The Supreme Court’s opinion today in Campbell-Ewald v. Gomez, No. 14-857 significantly limits the defense tactic of making an offer of judgment to moot a plaintiff’s or putative class representative’s claim:
We hold today, in accord with Rule 68 of the Federal Rules of Civil Procedure, that an unaccepted settlement offer has no force. Like other unaccepted contract offers, it creates no lasting right or obligation. With the offer off the table, and the defendant’s continuing denial of liability, adversity between the parties persists.
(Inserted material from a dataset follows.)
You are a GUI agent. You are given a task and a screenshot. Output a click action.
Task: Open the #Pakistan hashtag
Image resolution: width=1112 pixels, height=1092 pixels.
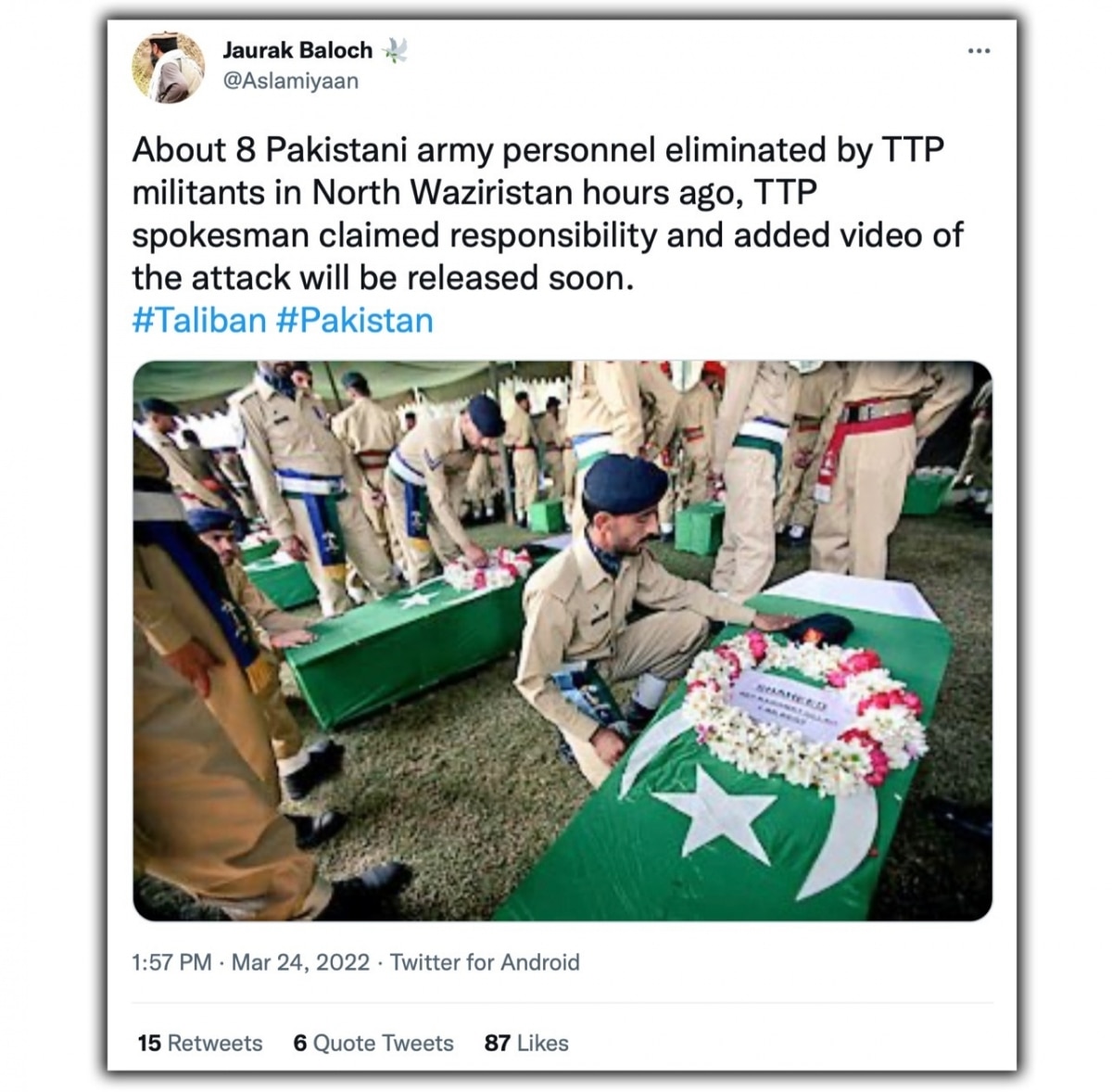(354, 321)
In short, defendant cannot make a Rule 68 offer and then argue that an unaccepted offer renders the plaintiff’s claim moot (i.e. no Article III standing).
The cost-shifting consequence of plaintiff not accepting a Rule 68 offer remains: the plaintiff must pay costs incurred after the offer was made “if the judgment that the [plaintiff] finally obtains is not more favorable than the unaccepted offer.” Rule 68(d). This is important, especially when a statute defines costs to include attorney fees; a rejected Rule 68 offer of judgment potentially enables a defendant both to foreclose recovery of plaintiff’s attorney fees incurred after the making of the offer and makes the plaintiff liable for defendant’s fees accrued post-offer.
One last point: the majority opinion applies only to unaccepted Rule 68 offers. A defendant is still free to make an offer of judgment and the putative class representative (presumably over the advice of counsel) may accept the offer, thereby ending the litigation.